**STATED TASK A:**
Retype the listing below word for word, starting at the line that contains "This screenshot has height=667, width=965." and ending at the last line of the listing.

Change the World with Autodesk Fusion 360: Become a CFD Engineer with Generative Fluids

MACIEJ JASKIERNIK-DETKA: Hello, everyone. My name is Maciej Jaskiernik-Detka. I am a senior software quality assurance engineer at Autodesk. And today, I'll show you my presentation, which I named "Change the World with Autodesk Fusion 360-- Become a CFD Engineer with Generative Fluids."

Today, I will shortly present you some fluid path features, such as pressure drop reduction, flow balance, obstacle omission. Later on, I will show you applications in manufacturing. Especially, I will focus on how to create manufacturable parts based on your design. And in the end, I will show you how to find fluid path in Fusion 360.

I need to make one statement. Fluid path and generative fluid is the name of same sub-model in Fusion 360. So I will use both names during the presentation.

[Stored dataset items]
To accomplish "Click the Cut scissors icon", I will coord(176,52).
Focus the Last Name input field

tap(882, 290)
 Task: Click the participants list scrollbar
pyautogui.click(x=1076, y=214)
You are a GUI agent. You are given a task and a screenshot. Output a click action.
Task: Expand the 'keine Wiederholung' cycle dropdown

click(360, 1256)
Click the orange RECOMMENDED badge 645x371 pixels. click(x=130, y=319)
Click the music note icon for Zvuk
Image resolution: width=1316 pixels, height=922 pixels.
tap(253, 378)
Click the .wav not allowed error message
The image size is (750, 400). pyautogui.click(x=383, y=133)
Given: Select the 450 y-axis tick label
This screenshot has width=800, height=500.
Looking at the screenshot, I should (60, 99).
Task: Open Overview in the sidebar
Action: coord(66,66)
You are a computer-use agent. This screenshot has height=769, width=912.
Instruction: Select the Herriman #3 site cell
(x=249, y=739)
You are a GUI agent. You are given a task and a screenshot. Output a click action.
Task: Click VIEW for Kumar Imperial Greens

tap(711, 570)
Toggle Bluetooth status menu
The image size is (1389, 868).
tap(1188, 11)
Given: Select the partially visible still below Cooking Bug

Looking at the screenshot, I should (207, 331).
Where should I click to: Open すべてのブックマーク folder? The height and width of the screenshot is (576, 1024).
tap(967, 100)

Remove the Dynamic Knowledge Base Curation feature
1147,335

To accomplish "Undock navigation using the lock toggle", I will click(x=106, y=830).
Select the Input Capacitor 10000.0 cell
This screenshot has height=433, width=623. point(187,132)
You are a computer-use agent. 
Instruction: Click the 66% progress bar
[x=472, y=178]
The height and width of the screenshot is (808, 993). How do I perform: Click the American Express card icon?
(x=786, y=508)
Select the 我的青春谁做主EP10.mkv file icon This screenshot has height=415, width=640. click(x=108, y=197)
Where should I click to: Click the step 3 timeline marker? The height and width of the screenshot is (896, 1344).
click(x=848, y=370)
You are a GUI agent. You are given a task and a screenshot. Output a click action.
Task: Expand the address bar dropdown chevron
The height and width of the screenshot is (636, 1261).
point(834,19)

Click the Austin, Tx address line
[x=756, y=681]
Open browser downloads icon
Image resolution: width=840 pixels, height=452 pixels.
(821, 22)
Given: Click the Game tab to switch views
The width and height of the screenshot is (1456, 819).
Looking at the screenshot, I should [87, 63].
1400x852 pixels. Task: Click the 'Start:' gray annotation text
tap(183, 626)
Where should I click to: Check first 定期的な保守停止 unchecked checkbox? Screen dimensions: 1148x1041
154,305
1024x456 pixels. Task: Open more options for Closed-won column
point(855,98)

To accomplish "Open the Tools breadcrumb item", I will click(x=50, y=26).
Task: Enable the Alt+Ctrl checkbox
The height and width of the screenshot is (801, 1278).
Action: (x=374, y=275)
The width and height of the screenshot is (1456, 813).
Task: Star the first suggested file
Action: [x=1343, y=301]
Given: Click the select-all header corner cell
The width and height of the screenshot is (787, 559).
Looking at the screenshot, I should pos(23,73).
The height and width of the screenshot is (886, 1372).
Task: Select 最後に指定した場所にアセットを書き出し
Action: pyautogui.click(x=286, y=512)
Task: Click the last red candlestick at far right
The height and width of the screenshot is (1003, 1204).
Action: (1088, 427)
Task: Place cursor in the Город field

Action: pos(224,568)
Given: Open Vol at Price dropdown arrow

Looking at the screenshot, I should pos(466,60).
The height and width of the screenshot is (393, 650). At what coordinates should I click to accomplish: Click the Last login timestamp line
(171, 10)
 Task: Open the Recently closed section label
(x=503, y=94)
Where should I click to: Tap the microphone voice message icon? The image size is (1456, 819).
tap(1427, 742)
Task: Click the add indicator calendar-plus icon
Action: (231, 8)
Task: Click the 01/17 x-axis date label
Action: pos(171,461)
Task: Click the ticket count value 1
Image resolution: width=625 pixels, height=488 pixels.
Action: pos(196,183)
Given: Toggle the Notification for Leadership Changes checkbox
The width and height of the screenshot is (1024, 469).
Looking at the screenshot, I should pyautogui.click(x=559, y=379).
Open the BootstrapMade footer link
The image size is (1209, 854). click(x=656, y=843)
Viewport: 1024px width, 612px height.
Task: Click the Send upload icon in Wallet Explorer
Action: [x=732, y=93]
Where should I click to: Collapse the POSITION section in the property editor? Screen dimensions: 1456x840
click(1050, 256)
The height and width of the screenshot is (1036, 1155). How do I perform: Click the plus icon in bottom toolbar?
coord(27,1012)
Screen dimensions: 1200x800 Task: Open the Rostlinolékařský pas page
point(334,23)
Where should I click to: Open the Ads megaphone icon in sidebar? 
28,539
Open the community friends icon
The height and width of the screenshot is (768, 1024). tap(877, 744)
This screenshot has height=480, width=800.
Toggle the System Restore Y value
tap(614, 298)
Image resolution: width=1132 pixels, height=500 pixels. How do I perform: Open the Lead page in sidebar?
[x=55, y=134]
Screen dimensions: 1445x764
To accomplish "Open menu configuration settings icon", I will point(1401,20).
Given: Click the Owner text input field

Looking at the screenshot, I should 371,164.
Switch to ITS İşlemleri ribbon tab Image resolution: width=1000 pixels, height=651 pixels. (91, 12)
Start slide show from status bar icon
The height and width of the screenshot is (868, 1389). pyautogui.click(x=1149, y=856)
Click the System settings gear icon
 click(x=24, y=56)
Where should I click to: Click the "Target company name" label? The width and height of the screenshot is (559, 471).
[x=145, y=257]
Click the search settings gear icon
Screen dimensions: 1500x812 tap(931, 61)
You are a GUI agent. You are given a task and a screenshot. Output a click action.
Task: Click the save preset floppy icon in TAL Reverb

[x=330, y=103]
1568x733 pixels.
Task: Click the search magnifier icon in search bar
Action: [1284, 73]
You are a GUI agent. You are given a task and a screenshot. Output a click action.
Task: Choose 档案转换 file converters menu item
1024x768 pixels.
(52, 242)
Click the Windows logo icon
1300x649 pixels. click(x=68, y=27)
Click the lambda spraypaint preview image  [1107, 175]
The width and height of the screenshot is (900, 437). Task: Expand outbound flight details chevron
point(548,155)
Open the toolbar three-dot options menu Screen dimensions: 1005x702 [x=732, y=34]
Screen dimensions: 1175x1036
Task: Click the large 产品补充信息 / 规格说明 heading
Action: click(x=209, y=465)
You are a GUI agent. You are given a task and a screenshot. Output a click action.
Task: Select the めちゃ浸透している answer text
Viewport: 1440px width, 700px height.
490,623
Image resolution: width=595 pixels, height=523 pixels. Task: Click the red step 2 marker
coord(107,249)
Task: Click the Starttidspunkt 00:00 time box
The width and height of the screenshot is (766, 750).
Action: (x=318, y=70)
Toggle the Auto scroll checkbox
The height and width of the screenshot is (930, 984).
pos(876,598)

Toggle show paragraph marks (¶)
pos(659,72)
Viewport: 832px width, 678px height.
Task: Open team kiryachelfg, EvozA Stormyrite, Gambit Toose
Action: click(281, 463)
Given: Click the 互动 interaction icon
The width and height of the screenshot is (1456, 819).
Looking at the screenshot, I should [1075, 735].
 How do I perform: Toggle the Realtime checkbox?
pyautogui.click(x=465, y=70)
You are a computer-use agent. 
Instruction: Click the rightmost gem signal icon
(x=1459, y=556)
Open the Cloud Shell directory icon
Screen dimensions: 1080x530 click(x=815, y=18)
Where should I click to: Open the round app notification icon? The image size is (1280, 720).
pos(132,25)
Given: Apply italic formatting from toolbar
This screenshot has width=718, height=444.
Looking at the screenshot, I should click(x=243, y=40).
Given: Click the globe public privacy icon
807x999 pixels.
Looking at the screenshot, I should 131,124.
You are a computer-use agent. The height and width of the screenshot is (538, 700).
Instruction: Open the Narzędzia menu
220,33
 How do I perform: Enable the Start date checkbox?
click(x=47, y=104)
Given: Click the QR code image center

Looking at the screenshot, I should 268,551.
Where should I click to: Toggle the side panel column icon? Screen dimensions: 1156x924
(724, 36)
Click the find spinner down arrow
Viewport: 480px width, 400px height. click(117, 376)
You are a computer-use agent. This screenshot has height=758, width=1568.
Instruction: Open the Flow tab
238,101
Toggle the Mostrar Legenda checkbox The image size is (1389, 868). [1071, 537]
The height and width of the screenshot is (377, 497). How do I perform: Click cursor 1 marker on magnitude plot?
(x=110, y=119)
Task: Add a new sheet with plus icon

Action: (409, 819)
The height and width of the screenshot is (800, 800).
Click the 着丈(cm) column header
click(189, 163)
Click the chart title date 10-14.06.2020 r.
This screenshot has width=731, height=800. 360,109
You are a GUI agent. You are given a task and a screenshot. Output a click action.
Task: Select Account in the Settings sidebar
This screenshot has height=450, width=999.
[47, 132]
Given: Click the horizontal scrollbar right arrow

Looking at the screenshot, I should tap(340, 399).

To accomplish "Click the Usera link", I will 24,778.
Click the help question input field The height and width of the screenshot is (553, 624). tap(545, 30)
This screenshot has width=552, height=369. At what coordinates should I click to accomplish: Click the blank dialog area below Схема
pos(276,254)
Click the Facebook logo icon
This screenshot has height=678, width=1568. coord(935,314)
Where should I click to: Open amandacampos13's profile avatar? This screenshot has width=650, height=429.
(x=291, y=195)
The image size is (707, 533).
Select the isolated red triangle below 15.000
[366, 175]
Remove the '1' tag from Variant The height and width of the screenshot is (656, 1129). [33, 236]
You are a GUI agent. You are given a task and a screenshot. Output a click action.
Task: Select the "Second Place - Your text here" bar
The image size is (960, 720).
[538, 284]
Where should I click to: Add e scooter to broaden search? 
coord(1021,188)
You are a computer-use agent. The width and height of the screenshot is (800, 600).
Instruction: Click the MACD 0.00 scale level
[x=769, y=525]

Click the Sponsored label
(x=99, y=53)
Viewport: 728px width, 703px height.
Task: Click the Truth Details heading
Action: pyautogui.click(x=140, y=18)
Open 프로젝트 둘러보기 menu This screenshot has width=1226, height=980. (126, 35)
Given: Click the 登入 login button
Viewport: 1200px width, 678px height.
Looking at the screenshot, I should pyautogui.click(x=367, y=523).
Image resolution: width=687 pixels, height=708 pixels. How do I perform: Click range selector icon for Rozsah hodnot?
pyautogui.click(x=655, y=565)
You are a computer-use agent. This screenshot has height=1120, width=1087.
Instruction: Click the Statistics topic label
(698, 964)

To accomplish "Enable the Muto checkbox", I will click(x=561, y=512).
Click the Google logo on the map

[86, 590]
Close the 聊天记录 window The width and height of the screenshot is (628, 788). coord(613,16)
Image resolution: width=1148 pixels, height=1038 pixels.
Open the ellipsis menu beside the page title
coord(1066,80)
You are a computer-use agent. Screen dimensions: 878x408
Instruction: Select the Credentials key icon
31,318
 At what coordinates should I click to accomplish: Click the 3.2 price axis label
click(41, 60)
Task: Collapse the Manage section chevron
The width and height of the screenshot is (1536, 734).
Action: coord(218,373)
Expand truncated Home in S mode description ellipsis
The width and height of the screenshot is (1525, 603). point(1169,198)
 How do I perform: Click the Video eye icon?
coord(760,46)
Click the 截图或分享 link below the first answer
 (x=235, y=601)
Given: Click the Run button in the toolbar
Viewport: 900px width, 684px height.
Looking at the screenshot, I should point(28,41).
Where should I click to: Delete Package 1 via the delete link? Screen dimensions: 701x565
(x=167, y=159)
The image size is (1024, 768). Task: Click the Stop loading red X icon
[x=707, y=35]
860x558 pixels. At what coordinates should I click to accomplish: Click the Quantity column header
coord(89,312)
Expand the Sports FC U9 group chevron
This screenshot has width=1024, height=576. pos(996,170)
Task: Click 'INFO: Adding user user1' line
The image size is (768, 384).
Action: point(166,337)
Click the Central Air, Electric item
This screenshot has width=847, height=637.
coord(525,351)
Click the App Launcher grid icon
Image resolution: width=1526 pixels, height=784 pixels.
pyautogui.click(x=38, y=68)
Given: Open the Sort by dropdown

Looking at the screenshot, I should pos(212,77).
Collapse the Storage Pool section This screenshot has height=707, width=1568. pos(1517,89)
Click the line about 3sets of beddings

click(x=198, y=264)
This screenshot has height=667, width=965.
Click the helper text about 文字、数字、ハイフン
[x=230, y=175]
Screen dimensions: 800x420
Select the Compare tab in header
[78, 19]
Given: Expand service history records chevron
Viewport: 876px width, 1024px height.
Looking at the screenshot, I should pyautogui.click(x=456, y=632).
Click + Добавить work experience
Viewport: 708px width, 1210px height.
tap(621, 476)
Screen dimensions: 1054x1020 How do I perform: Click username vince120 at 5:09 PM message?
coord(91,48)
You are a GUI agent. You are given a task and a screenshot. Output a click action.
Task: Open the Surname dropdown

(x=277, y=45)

**STATED TASK B:**
According to the Fusion 360 talk above, which two names refer to the same sub-model in Fusion 360?

**TASK RESULT A:**
This screenshot has height=667, width=965.
Click the helper text about 文字、数字、ハイフン
[x=230, y=175]
Screen dimensions: 800x420
Select the Compare tab in header
[78, 19]
Given: Expand service history records chevron
Viewport: 876px width, 1024px height.
Looking at the screenshot, I should pyautogui.click(x=456, y=632).
Click + Добавить work experience
Viewport: 708px width, 1210px height.
tap(621, 476)
Screen dimensions: 1054x1020 How do I perform: Click username vince120 at 5:09 PM message?
coord(91,48)
You are a GUI agent. You are given a task and a screenshot. Output a click action.
Task: Open the Surname dropdown

(x=277, y=45)

**TASK RESULT B:**
Fluid path and generative fluid.